* EXCERPT TO READ
The purpose of the question is to practice different machine learning algorithms for **text classification** as well as the performance evaluation. In addition, you are requried to conduct **10 fold cross validation** (https://scikit-learn.org/stable/modules/cross_validation.html) in the training.



The dataset can be download from canvas. The dataset contains two files train data and test data for sentiment analysis in IMDB review, it has two categories: 1 represents positive and 0 represents negative. You need to split the training data into training and validate data (80% for training and 20% for validation, https://towardsdatascience.com/train-test-split-and-cross-validation-in-python-80b61beca4b6) and perform 10 fold cross validation while training the classifier. The final trained model was final evaluated on the test data.

* GIVEN EXERCISE 1
Answer these questions from the text classification assignment:
(a) How many folds of cross validation are required?
(b) What does the category 1 represent?
(c) What percentages of the training data go to training and to validation?
* GIVEN EXERCISE 2
Quote the text classification assignment word for word, starting with "The purpose of" and going on through "the test data.".
The material plays no part in this.

Records locating words and elements:

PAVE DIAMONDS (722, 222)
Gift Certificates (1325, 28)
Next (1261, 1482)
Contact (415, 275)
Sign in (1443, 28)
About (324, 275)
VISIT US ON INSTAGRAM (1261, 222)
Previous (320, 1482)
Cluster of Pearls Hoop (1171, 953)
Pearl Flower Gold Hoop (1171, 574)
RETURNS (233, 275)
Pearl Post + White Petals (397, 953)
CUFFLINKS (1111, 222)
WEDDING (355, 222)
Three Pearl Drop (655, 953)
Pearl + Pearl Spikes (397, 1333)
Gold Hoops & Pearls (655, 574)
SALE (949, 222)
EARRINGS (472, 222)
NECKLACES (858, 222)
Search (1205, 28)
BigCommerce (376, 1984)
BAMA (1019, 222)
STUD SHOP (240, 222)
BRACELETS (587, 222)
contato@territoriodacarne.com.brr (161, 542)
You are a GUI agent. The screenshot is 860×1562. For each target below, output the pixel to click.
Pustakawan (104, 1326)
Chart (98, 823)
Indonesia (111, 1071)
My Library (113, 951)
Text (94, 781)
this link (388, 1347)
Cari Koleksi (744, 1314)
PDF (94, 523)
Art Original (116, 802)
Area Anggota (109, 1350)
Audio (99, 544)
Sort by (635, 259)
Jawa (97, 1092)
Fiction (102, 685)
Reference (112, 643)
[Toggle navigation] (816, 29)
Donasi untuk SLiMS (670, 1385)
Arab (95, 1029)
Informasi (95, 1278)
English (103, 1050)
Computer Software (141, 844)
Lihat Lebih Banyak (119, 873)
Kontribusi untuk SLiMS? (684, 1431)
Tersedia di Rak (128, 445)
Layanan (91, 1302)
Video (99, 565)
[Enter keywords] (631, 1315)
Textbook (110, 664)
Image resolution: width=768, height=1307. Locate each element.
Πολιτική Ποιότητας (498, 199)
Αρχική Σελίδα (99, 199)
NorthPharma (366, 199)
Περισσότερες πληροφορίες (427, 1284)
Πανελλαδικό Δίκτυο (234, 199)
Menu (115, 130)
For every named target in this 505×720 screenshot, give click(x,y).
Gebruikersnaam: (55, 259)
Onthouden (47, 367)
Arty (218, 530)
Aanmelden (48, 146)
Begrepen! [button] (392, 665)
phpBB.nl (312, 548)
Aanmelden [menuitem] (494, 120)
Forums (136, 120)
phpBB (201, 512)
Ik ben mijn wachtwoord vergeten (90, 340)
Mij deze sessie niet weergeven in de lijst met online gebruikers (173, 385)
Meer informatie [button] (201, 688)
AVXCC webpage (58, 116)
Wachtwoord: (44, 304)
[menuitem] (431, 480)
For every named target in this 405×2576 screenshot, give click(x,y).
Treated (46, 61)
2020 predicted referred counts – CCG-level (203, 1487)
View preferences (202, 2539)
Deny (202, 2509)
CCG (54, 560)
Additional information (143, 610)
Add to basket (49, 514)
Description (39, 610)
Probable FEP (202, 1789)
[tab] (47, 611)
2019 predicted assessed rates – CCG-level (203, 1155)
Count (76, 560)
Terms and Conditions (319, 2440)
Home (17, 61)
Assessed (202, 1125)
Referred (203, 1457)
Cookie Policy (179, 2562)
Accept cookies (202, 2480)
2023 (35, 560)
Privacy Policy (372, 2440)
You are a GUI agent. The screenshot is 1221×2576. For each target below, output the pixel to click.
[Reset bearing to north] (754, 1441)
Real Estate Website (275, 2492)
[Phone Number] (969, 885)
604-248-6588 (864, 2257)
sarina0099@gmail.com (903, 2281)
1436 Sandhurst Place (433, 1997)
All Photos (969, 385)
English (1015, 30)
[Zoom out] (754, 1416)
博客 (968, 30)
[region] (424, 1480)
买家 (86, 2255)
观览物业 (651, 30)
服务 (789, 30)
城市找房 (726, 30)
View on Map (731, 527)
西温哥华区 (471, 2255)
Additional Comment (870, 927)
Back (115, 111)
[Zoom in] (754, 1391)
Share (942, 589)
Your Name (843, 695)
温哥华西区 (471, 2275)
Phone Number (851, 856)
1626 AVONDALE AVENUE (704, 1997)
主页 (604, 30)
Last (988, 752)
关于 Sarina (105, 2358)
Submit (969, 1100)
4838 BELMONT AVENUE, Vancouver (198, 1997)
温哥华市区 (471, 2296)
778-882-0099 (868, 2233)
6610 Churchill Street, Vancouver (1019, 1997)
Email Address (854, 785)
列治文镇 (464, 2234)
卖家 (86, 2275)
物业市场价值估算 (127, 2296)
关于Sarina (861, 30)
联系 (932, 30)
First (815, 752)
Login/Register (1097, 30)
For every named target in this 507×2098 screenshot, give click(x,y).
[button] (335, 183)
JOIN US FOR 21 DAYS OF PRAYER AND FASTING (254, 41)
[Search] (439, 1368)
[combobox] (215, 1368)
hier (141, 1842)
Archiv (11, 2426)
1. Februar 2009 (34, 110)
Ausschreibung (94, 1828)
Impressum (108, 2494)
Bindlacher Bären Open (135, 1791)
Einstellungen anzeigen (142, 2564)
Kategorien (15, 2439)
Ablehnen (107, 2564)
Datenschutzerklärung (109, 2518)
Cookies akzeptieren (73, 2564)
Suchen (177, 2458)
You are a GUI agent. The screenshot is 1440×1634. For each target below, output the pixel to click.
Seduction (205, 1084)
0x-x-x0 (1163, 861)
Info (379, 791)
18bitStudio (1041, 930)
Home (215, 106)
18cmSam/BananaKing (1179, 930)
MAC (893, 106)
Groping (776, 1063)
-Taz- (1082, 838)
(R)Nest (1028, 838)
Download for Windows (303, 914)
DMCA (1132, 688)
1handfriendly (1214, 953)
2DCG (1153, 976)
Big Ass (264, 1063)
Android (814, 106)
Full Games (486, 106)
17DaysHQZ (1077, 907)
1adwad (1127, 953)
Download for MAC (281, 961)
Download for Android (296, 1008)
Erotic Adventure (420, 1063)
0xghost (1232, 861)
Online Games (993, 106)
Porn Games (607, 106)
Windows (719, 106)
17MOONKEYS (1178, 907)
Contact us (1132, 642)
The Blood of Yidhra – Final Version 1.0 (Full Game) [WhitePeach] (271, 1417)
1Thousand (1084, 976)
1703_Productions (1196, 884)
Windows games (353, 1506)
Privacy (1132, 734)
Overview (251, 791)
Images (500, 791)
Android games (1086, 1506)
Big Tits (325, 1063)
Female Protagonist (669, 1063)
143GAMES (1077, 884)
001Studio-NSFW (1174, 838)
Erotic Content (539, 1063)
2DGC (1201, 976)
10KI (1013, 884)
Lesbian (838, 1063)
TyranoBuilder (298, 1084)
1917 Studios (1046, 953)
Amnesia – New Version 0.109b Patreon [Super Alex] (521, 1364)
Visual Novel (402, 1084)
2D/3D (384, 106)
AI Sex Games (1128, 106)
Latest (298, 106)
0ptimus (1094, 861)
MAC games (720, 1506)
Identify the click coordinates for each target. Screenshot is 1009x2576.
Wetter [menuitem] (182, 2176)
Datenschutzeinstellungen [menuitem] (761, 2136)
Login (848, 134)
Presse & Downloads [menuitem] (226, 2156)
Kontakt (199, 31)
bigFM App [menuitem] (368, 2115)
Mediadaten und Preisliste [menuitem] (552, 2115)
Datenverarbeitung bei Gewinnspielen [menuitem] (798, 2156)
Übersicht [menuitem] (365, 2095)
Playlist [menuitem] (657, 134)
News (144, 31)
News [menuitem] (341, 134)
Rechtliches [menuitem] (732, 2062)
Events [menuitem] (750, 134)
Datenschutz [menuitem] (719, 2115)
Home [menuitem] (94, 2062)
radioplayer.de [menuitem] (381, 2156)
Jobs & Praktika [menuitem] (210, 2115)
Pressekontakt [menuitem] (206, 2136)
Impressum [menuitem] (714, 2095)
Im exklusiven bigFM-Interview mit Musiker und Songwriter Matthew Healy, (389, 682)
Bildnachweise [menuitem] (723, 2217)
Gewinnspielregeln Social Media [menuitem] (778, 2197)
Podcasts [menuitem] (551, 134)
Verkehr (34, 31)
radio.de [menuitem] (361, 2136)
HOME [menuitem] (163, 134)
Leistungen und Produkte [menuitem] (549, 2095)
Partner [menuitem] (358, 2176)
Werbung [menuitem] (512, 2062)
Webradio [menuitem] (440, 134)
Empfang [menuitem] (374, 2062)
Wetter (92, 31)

* FULL OUTPUT 1
(a) 10
(b) Positive
(c) 80% for training and 20% for validation

* FULL OUTPUT 2
The purpose of the question is to practice different machine learning algorithms for **text classification** as well as the performance evaluation. In addition, you are requried to conduct **10 fold cross validation** (https://scikit-learn.org/stable/modules/cross_validation.html) in the training.



The dataset can be download from canvas. The dataset contains two files train data and test data for sentiment analysis in IMDB review, it has two categories: 1 represents positive and 0 represents negative. You need to split the training data into training and validate data (80% for training and 20% for validation, https://towardsdatascience.com/train-test-split-and-cross-validation-in-python-80b61beca4b6) and perform 10 fold cross validation while training the classifier. The final trained model was final evaluated on the test data.